O fato é que, submetida a pequenos retoques, ou não, a mídia sempre acaba interferindo na vida real causando consequências mais do que reais. A capixaba Sheyla Almeida Hershey, de 30 anos, sonhava em ganhar fama e conhecimento. Alcançou seu objetivo após se submeter a cirurgias para aumentar o busto. Com o feito, foi considerada a mulher com as maiores próteses de silicone do mundo por causa dos cinco litros e meio de silicone que chegou a ter em cada mama. Porém, recentemente, por causa de uma nova cirurgia, a modelo sofreu uma grave infecção bacteriana nos seios e passou a correr risco de morte.
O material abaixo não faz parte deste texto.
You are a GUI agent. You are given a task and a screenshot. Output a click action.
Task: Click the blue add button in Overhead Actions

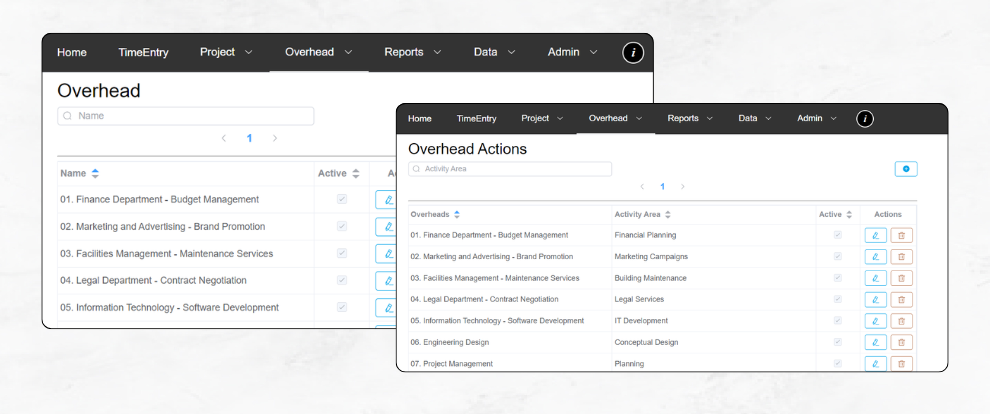905,169
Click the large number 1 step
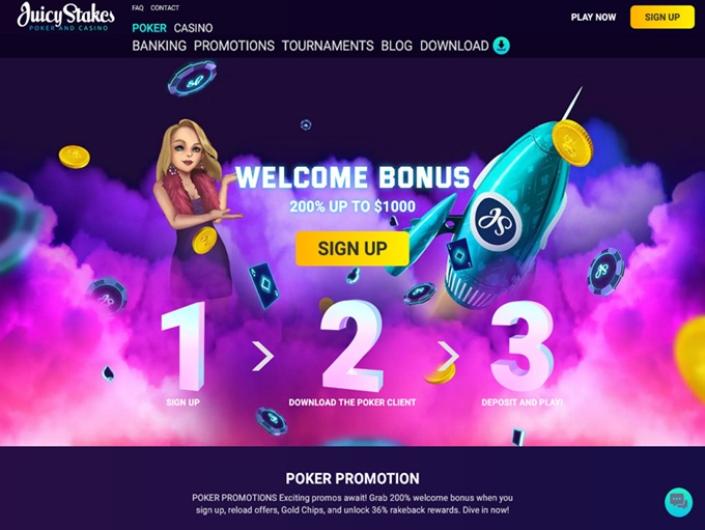Viewport: 705px width, 530px height. pyautogui.click(x=185, y=346)
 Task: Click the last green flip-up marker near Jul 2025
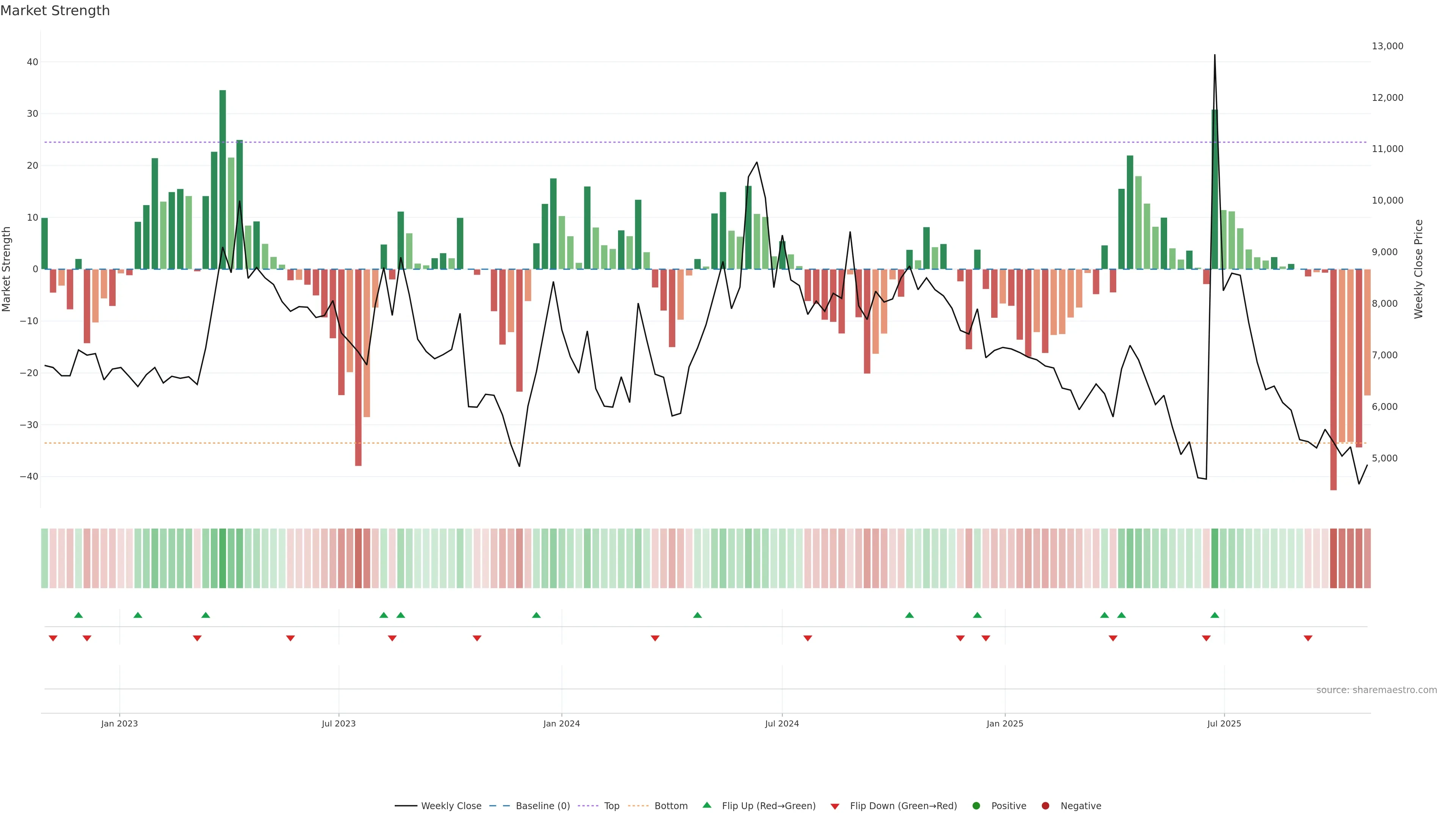point(1214,615)
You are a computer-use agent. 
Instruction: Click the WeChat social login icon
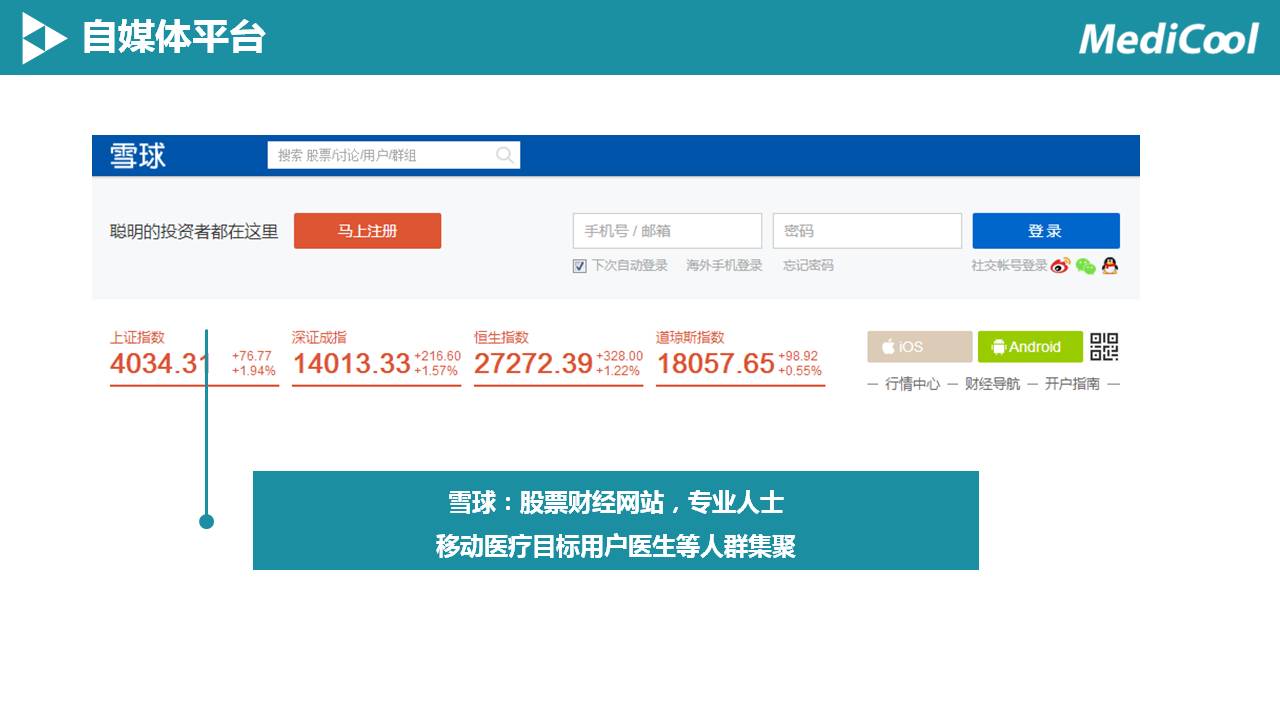[1085, 266]
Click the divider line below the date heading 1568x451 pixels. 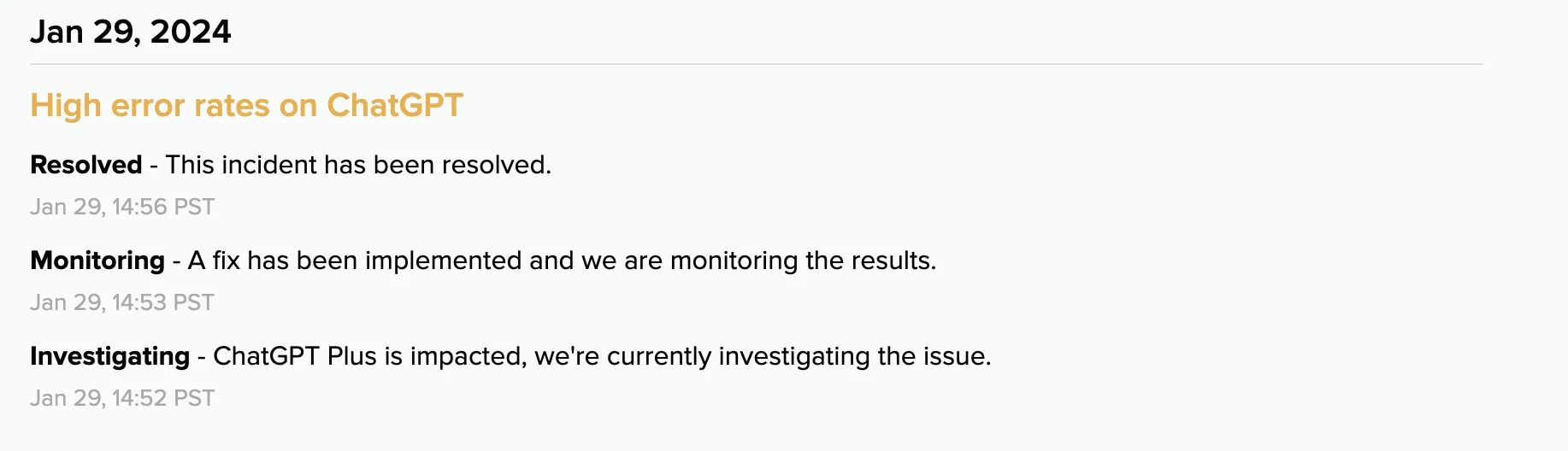tap(756, 64)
Qual o preço do sucesso? Quanto as pessoas estão dispostas a pagar para estarem na mídia? Ou, melhor, qual o preço que nós, enquanto sociedade, estamos pagando por causa das “leis midiáticas” sobre o que é belo, sexy ou cool? Não pode ser normal meninas ricas morrerem de inanição porque acham que estão acima do peso. Não é possível ser natural garotas tirarem a roupa e exporem seu corpo em nome de um produto “louro e gelado” que embebeda e aniquila lares inteiros. Mas essa é nossa realidade, infelizmente.

Um comentário:

  1. Texto que expressa a consciência da jornalista, espero que este grau de visão seja expandido em nossa sociedade que necessita de valores reais. Sem hipocrisia, mas pelo exame e discernimento dos cidadãos!!E que a busca da felicidade esteja também na beleza interior, essência que continua luminosa!